What the task asks: The data below holds a line containing "This screenshot has" and a line containing "Open the book/handbook"; please quote exactly those two lines and every line between them, and nothing else.

Given entries:
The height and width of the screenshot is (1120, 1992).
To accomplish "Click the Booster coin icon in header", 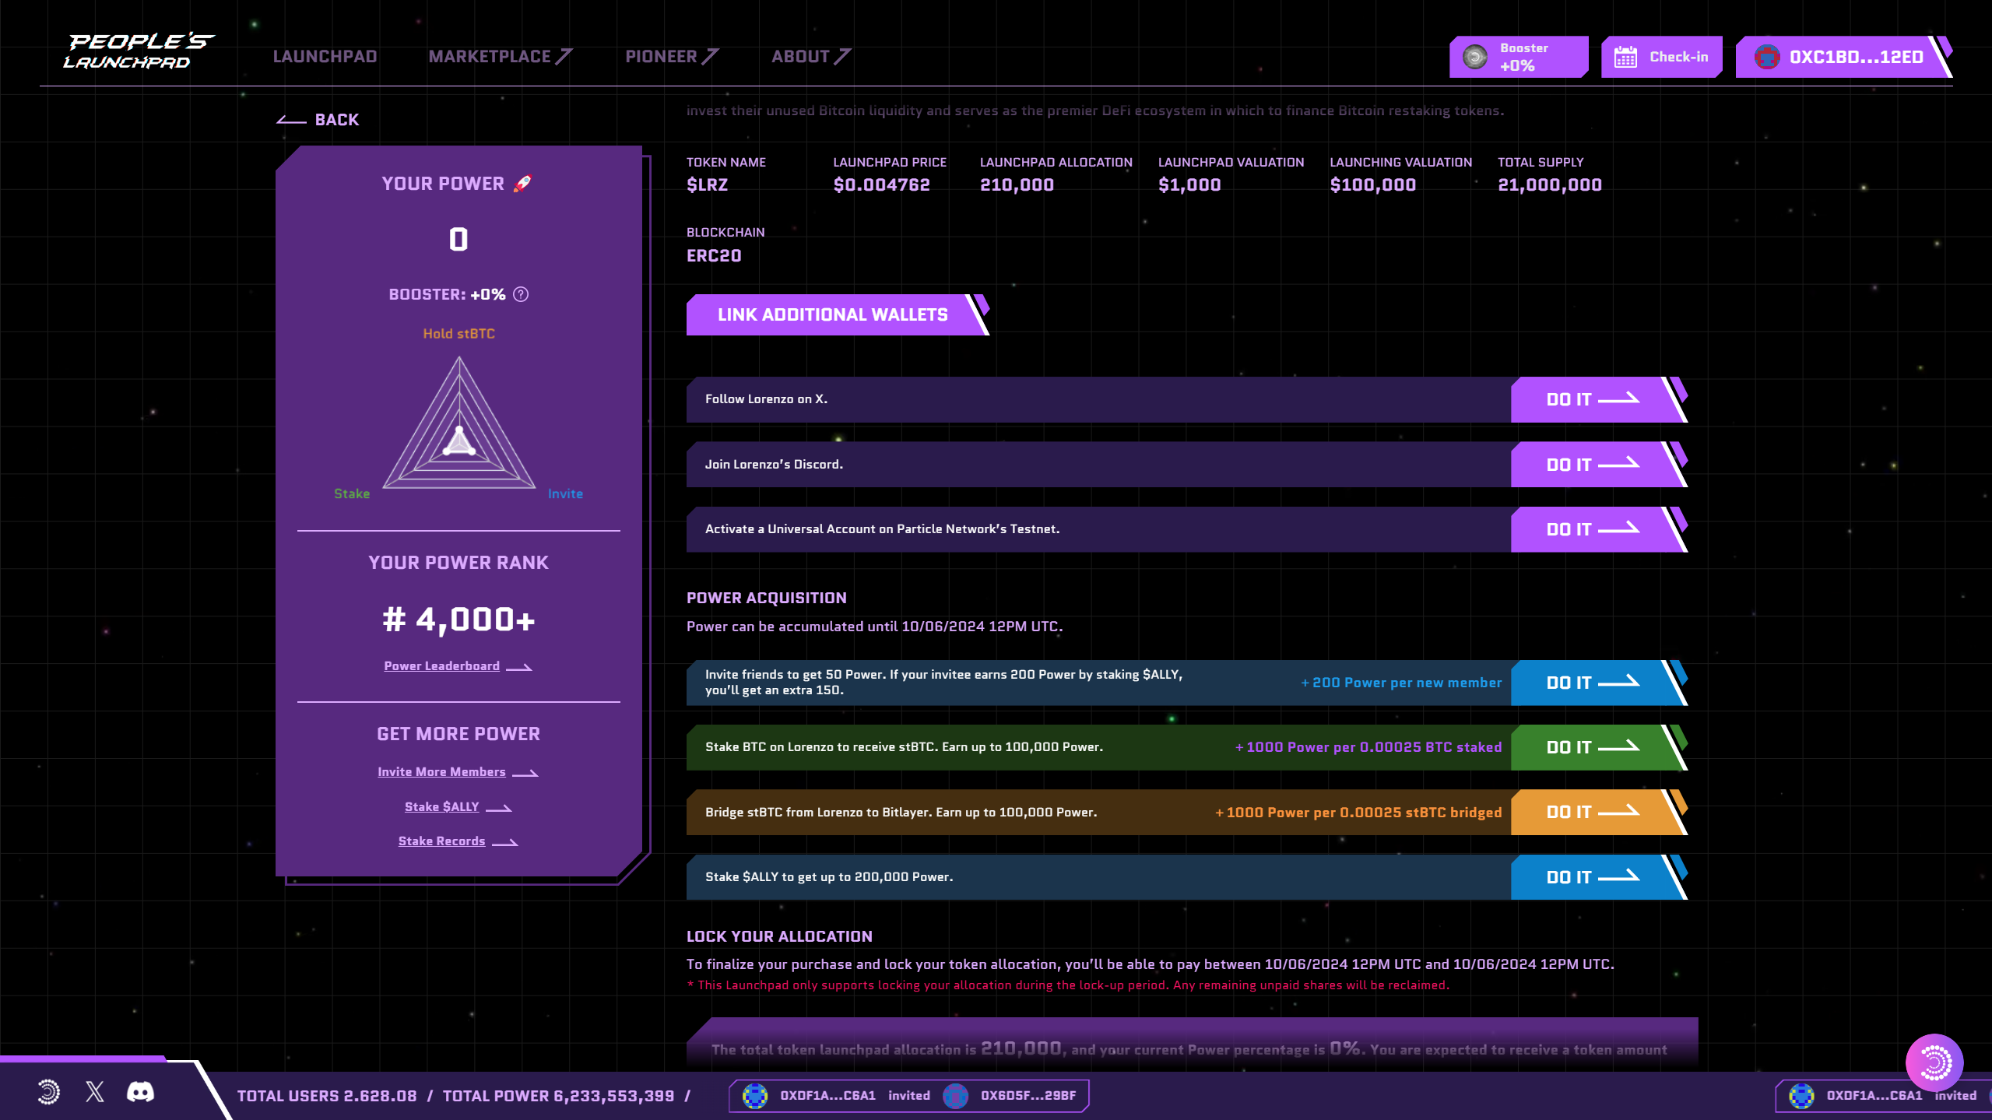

==

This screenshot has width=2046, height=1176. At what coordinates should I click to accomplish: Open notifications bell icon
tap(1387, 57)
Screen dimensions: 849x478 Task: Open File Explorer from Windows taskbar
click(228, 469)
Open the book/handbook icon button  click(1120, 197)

Written answer:
This screenshot has width=2046, height=1176. At what coordinates should I click to accomplish: Open notifications bell icon
tap(1387, 57)
Screen dimensions: 849x478 Task: Open File Explorer from Windows taskbar
click(228, 469)
Open the book/handbook icon button  click(1120, 197)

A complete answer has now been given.